** Data **
—————
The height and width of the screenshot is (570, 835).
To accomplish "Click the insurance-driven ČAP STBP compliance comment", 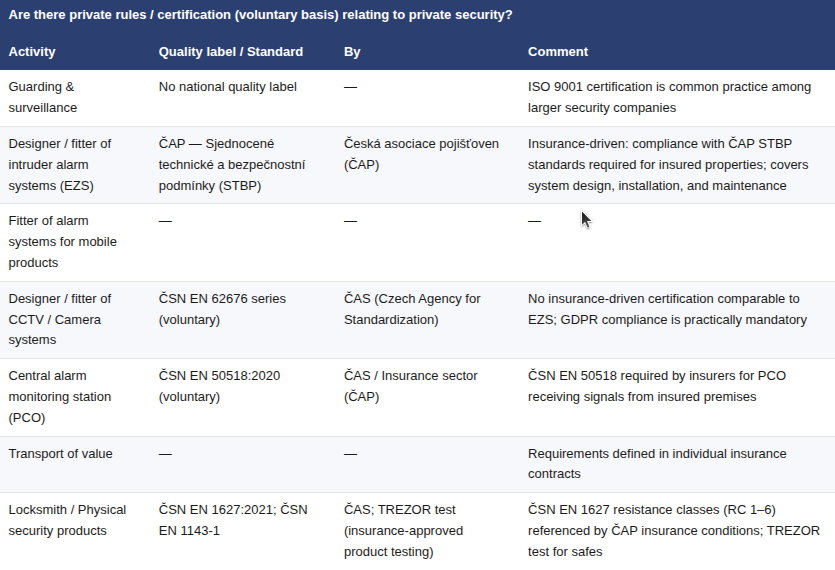I will 668,164.
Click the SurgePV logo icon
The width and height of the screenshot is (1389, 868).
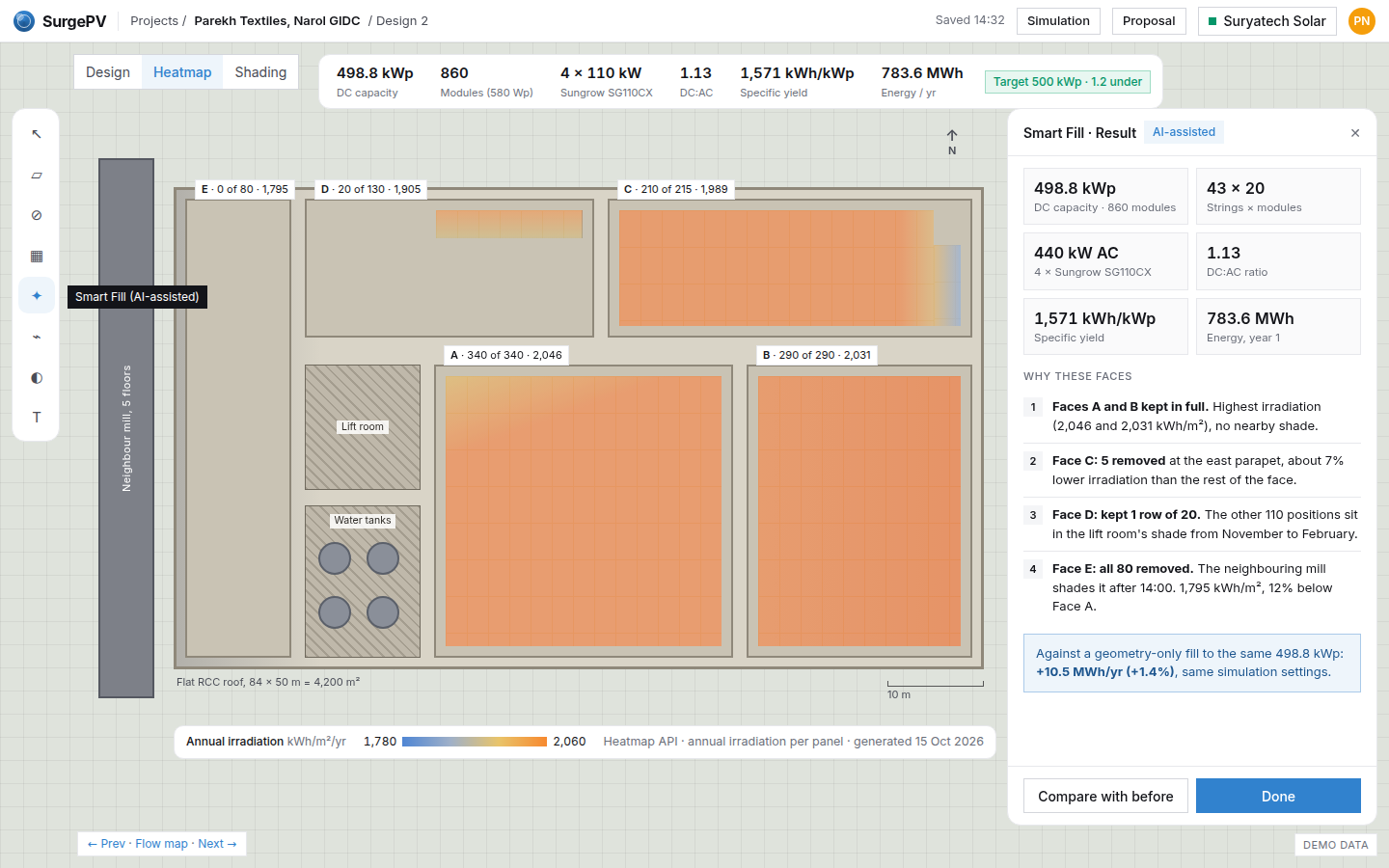click(24, 20)
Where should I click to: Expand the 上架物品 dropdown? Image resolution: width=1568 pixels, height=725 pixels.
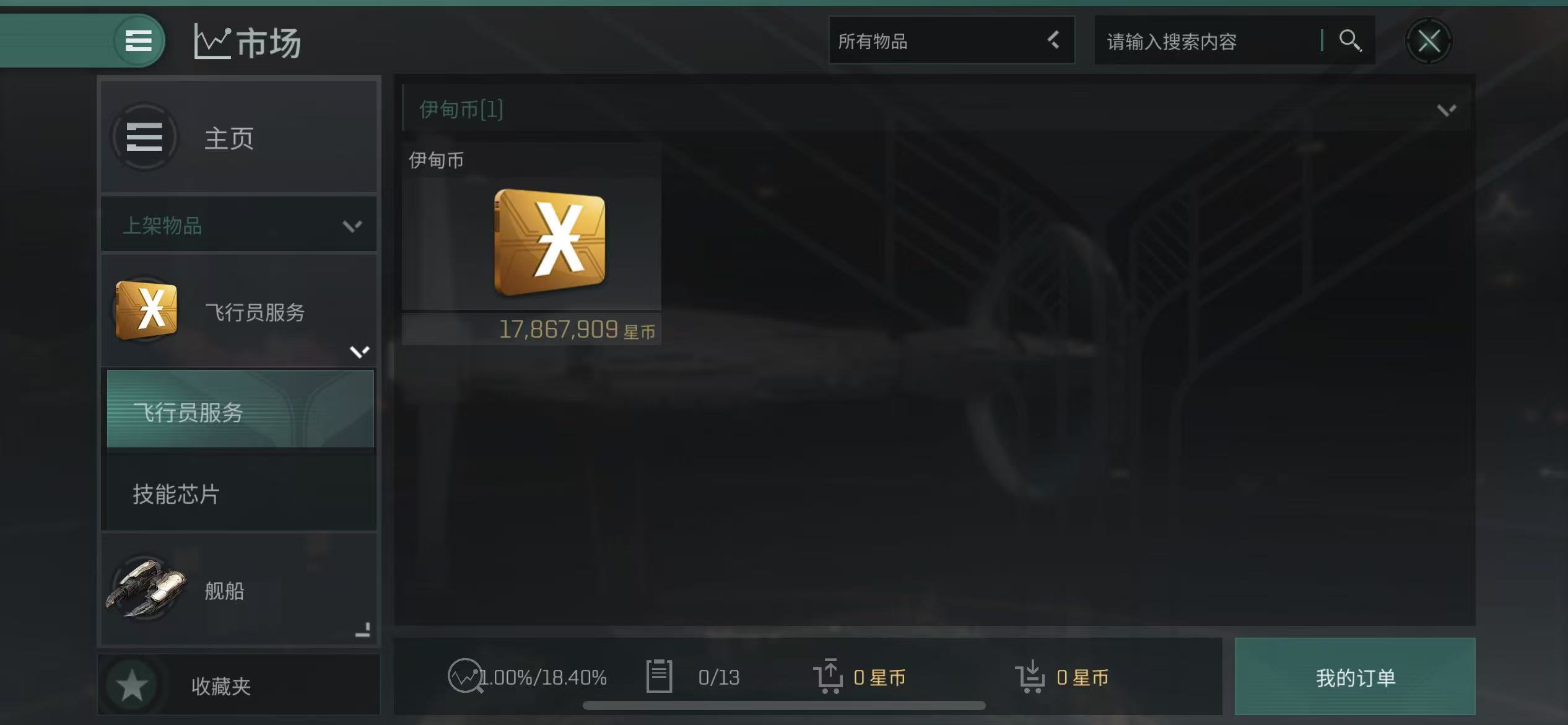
—————
** What to produce **
Print the lines from the line containing "The width and" through the last line of the listing, exactly as they stand, and leave any pictures out.

** Result of the task **
The width and height of the screenshot is (1389, 868).
click(24, 20)
Where should I click to: Expand the 上架物品 dropdown? Image resolution: width=1568 pixels, height=725 pixels.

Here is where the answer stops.